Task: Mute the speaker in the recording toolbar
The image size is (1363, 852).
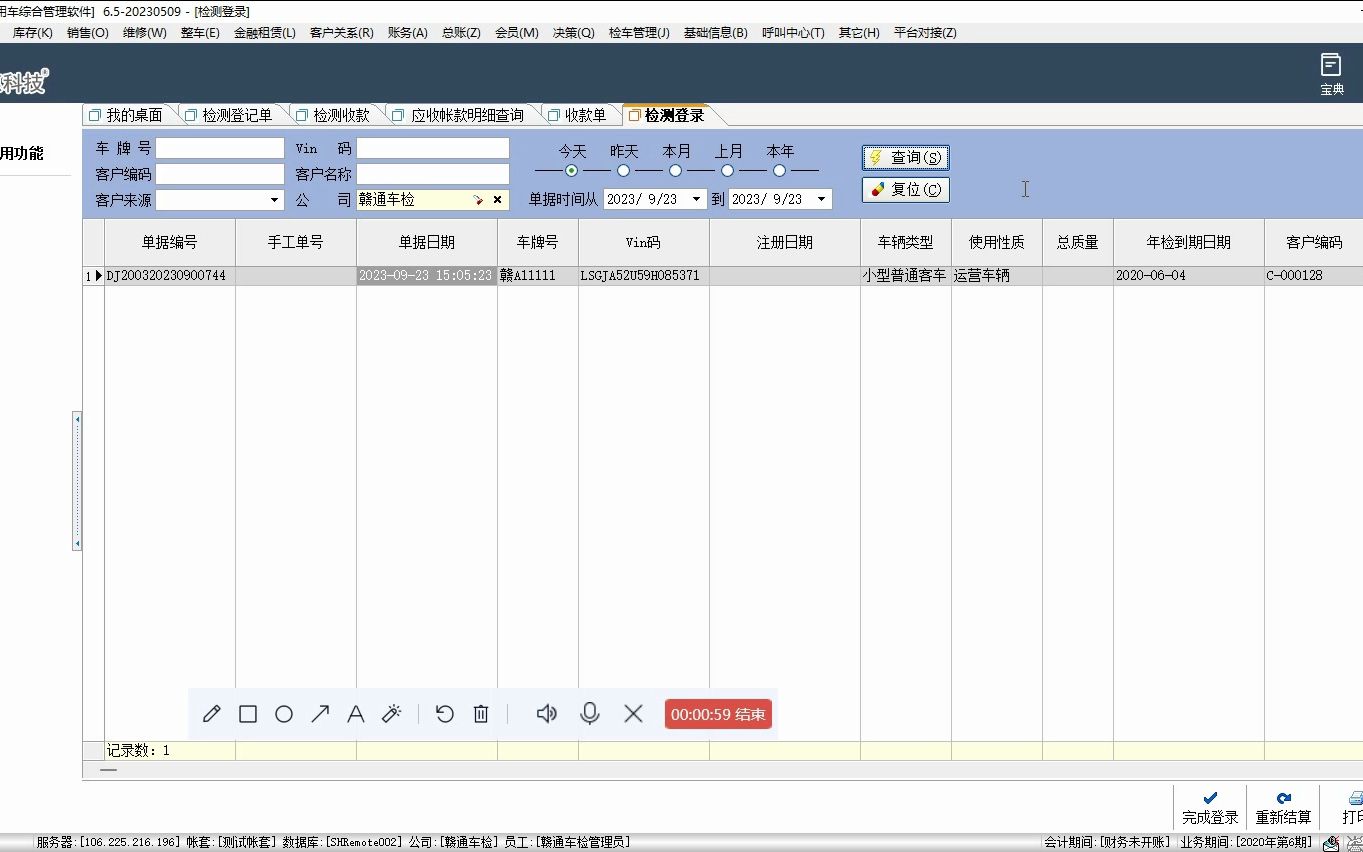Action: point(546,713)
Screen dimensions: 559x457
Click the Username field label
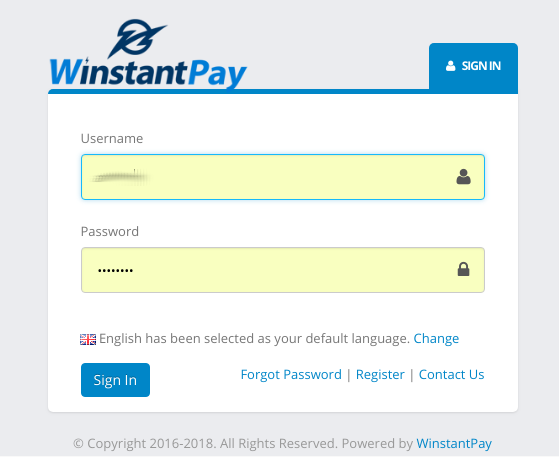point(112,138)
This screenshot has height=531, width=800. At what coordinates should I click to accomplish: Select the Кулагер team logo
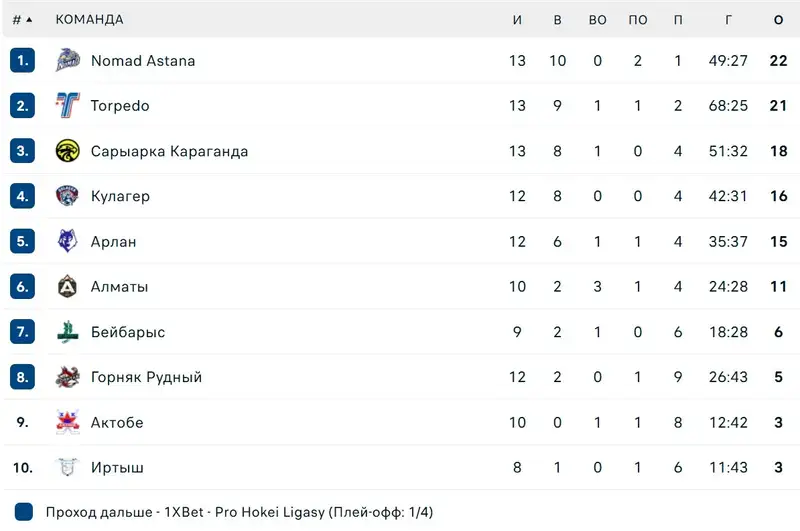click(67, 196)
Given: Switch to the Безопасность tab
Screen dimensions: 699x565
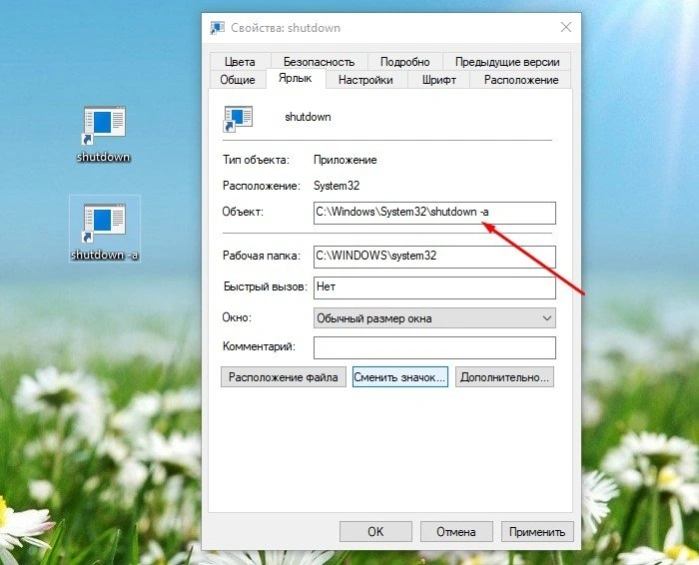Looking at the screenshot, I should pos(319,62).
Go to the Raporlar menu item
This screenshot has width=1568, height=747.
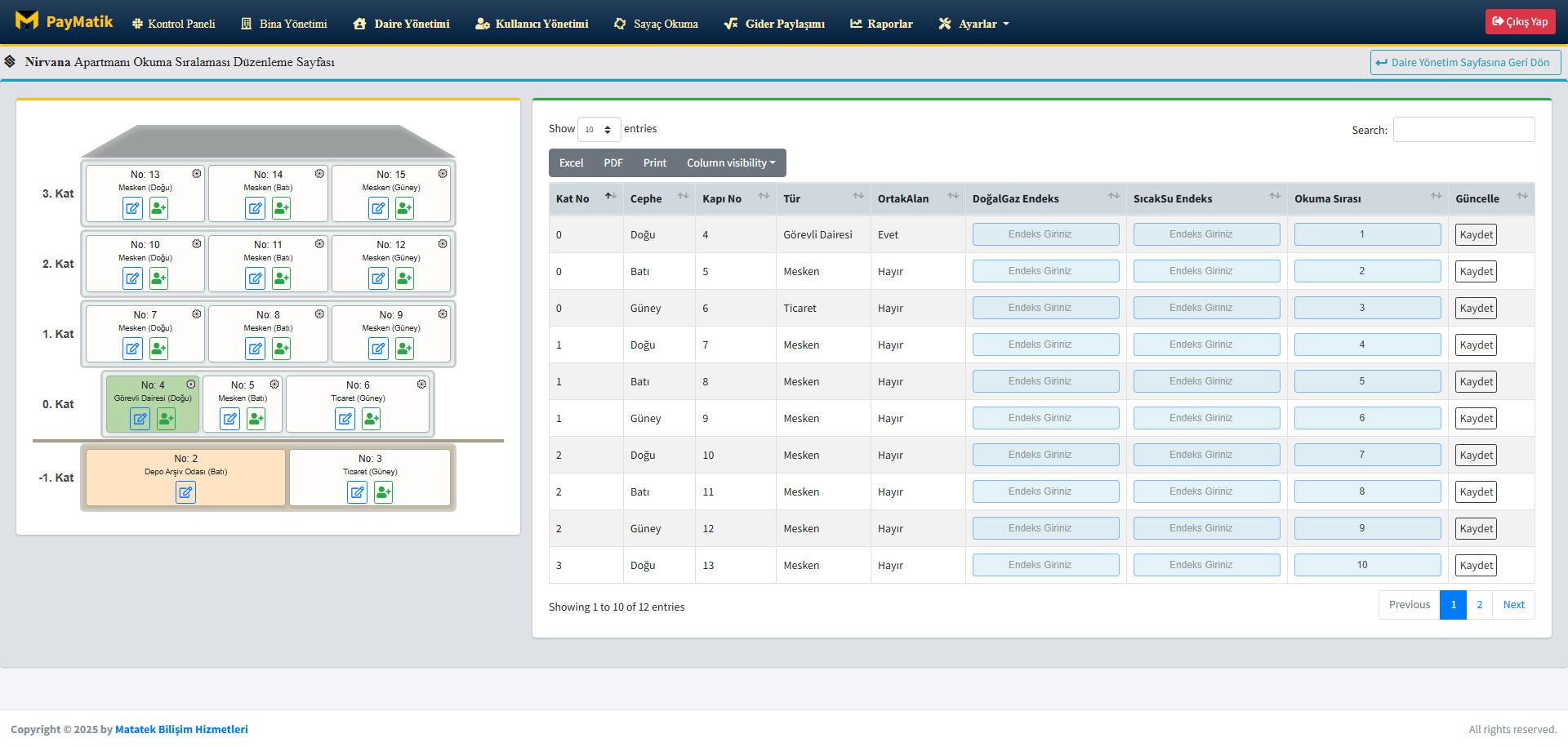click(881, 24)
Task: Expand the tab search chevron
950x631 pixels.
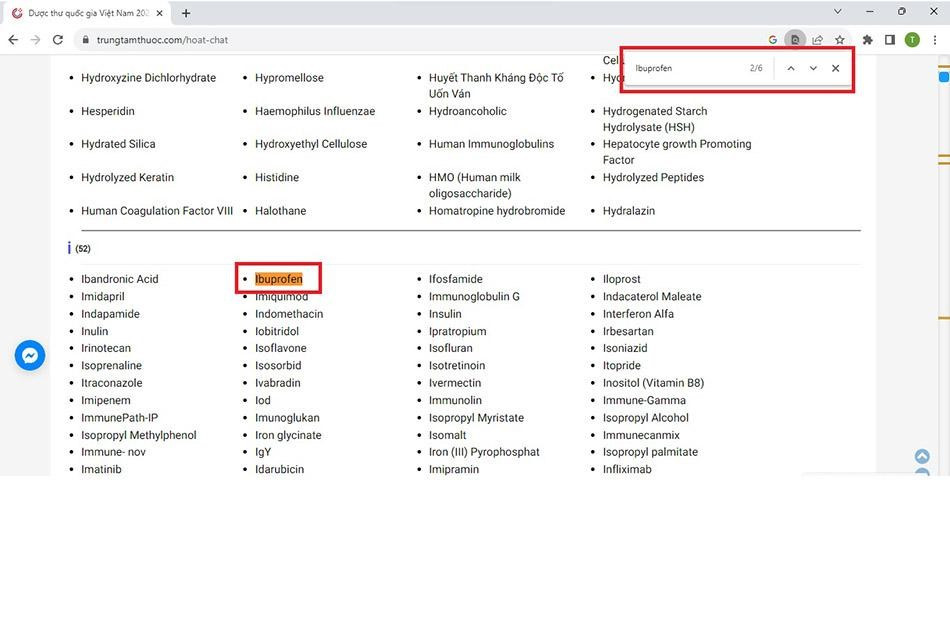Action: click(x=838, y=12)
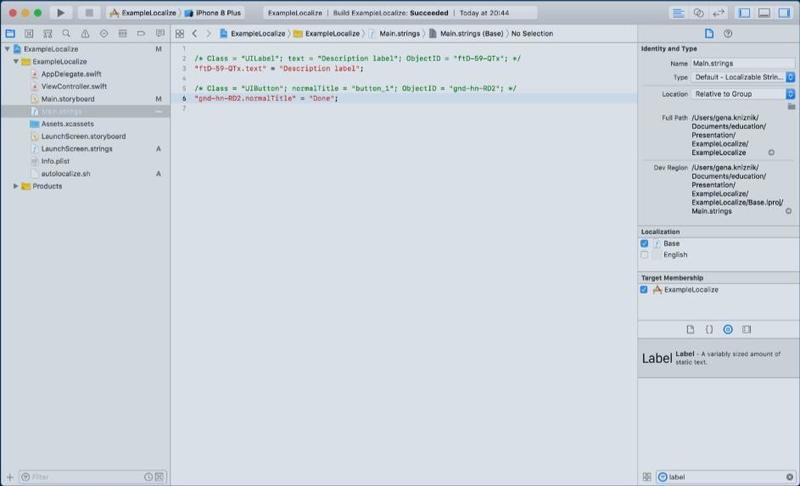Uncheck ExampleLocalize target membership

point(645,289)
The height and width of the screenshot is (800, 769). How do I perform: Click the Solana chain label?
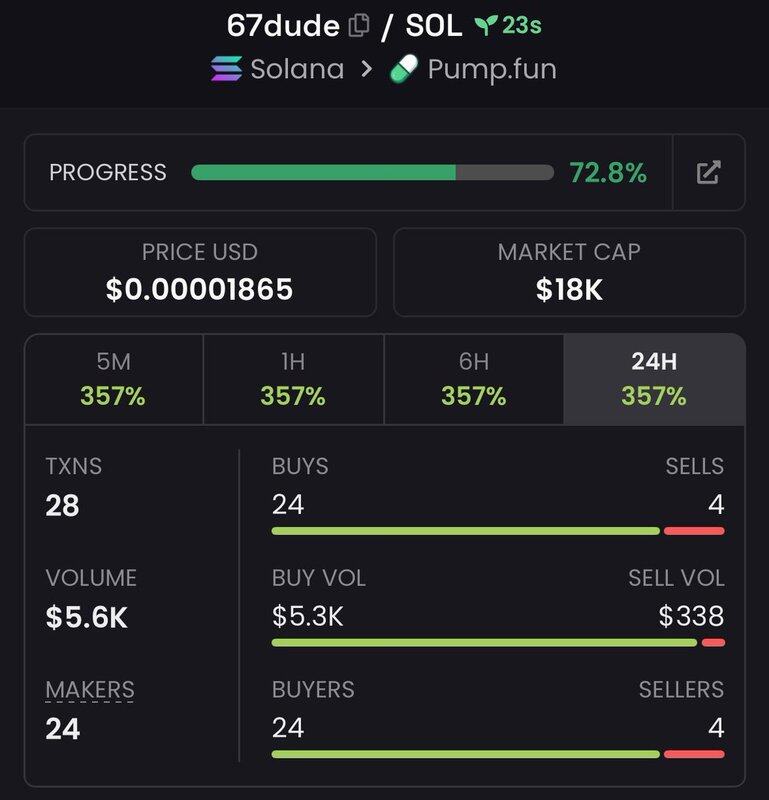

+--

▸ Task requirements
Repeat, exactly and with no pictures, each line from the line that holds "Screen dimensions: 699x565" through the last line of the records above.

▸ Task answer
Screen dimensions: 699x565
Looking at the screenshot, I should pos(319,62).
Go to the Raporlar menu item
This screenshot has width=1568, height=747.
click(881, 24)
Task: Expand the tab search chevron
950x631 pixels.
Action: click(x=838, y=12)
Uncheck ExampleLocalize target membership

point(645,289)
The height and width of the screenshot is (800, 769). How do I perform: Click the Solana chain label?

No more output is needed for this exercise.